12:幽霊船

 朽ちた船には悪霊が形を成した魔物だけでなく、かつて生者だった肉体の成れの果て……いわゆるアンデッド系の魔物の姿もあった。
 こちらは直接攻撃が通じるものの、耐久力が非常に高く、そしてしつこい。
 崩れ落ちながら尚も犠牲者を求めるその姿は恐ろしくもあり、痛々しくもあった。

「これは……ずっといたら参ってしまいそうだね」
「ど、同感だぜ。元は人間だったと思うと余計にやりづれえな」
「やっぱり早く大元を探すしかないか……」

 と、フォンドは道具袋をごそごそと漁り、小さな木の実をモーアンに手渡した。
 見た目は何の変哲もないありふれたナッツ類に思えるが、こんな陰惨な場所でおやつということはないだろう。

「これは……リリの実?」
「モーアンさん、攻撃魔法も扱えるようになっただろ? オレも必要になったし、出発前に買っておいたんだよ」

 魔法を扱うための魔力や気力を回復させる“リリの実”。少し値が張るが多くの道具屋で取り扱いがあり、特に魔法をメインに扱う者たちの必須アイテムだ。
 モーアンの光魔法は強力で、ここの魔物には特に効果が高いのだが、回復魔法が必要な時だってある。あまり頼り過ぎると消耗が激しく魔力切れを起こしてしまう。
 ナッツを口に含み、ポリポリと音を立てて噛むと香ばしさと油のまろやかな甘みが広がり、消耗した魔力が満たされた。

「ありがとう。助かるよ」
「オレもモーアンさんの魔法に助けられてるしな。それじゃあ、船室をもっと調べてみようぜ」

 いくつかある船室はやはりどれもボロボロで、時には潜んでいた魔物に取り囲まれ、戦いを強いられたりもした。
 そうやって辿り着いた船長室らしき部屋では、航海の最中に力尽きたのか机に突っ伏した骸骨が二人を迎える。

「ここも何もなさそうかな……」

 モーアンはそっと目を瞑り、死者の魂の安らぎを祈る。
 その瞬間、白い火の玉がゆらりと現れた。

「ぎ、ぎゃーっ! 出たぁー!」

 堪らず悲鳴をあげ、モーアンに飛びつくフォンド。
 一瞬にして肩の位置まで飛び上がる跳躍力は、さすがと言えるものだ。

『出たとはなんじゃ。いつも通りのらぶりーディアじいちゃんじゃぞ!』
「な、なんだよ、紛らわしいな……」

 人魂かと思われたそれはすっかり旅に馴染んだ光精霊だったのだが……人魂と大差ない見た目のため心臓に悪いのは事実である。

『まったく……それより、コクヨウ。いるんじゃろ?』
「「コクヨウ……?」」

 突然ディアマントが呼んだその名前に、二人の声がハモる。
 すると今度は黒い闇の塊がゆらめき、姿を見せた。

『騒がしき気配だ……我が名を呼ぶ者は、ディアマント……貴様か』

 低く淡々とした声音は男性のものに思えた。翼が生えた闇の中心にはランタンのように淡い光が灯り、生物なのかどうかもわからない。どことなく、ディアマントとは対になった見た目をしている。

「もしかして、闇の精霊……なのかい?」
「まさか幽霊船が住処だなんて……」
『此処は我の本来の居場所ではないがな。

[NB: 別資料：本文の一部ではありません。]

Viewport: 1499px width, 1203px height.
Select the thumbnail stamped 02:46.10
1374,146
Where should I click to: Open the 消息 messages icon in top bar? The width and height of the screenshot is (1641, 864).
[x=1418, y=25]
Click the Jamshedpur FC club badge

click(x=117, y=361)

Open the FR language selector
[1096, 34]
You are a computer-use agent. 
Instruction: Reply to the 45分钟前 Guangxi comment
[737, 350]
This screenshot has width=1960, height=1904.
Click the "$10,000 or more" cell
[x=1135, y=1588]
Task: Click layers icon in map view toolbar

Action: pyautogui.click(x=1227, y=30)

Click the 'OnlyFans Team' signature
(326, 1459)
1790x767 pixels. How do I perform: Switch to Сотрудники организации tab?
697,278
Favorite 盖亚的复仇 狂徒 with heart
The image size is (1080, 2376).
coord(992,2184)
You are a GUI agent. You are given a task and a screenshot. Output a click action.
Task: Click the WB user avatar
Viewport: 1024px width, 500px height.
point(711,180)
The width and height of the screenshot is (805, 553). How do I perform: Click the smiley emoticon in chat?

悪魔に荒らされ悪霊が暴走したこの船を、放っておくことはできなかった』

 悪魔というワードを耳にして、ふたりの顔色が変わる。
 この世界において“悪魔”とは、千年前の“人魔封断”の時代に人々を苦しめた存在。恐怖、怒り、憎しみ、苦しみなど負の感情を糧とするため、それらを人間界で集めようとしていた者たちのことだ。

「悪魔は千年前に倒されたはずじゃあ……」
『他にそういった存在が復活している話を聞いてないわけではなかろう? 少し前から悪魔どもも活動を再開しているようだ』

 幽霊船が生者の船を引き寄せ、捕らえたこと。船内で活発化した悪霊やアンデッドたち。そして、悪魔が好むもの。
 まさか、と口にしたモーアンの顔から一気に血の気が引く。

「彷徨う魂を悪霊に変え、苦しめて、更に生者を引き入れさせて……そこで生み出される苦痛を、糧にしようというのか!?」

 杖を握る手にぐっと力がこもる。
 日頃温厚な彼の声音は、かつてないほど怒りに震えていた。